» WORK REQUEST
Find every line below with the string "inside" and pick it out.

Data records
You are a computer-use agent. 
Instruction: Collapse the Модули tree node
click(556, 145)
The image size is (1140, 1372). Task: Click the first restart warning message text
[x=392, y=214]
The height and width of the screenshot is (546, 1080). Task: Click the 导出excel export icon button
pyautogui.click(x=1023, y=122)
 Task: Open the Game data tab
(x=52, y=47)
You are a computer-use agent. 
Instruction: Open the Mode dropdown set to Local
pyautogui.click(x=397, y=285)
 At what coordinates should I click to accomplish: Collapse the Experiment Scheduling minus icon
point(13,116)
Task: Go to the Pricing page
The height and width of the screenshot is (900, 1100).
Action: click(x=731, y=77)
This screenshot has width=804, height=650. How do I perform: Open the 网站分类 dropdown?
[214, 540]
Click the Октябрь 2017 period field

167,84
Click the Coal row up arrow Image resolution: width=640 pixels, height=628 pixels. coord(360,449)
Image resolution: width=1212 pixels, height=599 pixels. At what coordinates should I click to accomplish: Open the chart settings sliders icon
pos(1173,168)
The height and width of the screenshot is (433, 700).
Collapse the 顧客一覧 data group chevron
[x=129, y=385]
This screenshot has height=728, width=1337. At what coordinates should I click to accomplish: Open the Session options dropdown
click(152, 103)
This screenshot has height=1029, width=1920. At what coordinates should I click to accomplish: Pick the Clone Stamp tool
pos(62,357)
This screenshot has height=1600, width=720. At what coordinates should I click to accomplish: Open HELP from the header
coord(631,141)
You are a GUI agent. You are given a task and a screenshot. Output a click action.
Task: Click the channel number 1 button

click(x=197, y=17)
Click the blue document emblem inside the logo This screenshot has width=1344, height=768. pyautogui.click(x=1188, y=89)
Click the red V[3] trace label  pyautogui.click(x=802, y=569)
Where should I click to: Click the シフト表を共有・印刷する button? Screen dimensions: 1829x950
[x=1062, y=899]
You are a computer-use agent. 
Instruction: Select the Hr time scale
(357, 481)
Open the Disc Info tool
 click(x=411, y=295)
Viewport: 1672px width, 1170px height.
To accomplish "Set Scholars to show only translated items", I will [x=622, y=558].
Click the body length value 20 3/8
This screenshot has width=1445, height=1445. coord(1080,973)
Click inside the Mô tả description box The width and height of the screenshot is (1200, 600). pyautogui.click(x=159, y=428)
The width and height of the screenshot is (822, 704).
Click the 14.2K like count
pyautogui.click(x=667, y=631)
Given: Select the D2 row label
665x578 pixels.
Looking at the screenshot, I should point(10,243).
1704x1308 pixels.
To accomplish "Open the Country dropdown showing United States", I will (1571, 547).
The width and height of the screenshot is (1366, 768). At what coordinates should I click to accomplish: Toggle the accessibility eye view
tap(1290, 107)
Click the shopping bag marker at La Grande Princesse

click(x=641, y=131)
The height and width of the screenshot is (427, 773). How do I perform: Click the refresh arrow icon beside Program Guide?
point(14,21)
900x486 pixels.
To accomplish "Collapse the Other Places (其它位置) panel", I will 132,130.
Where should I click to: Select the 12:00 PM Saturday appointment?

» RESPONSE BELOW
Click the blue document emblem inside the logo This screenshot has width=1344, height=768. pyautogui.click(x=1188, y=89)
Click inside the Mô tả description box The width and height of the screenshot is (1200, 600). pyautogui.click(x=159, y=428)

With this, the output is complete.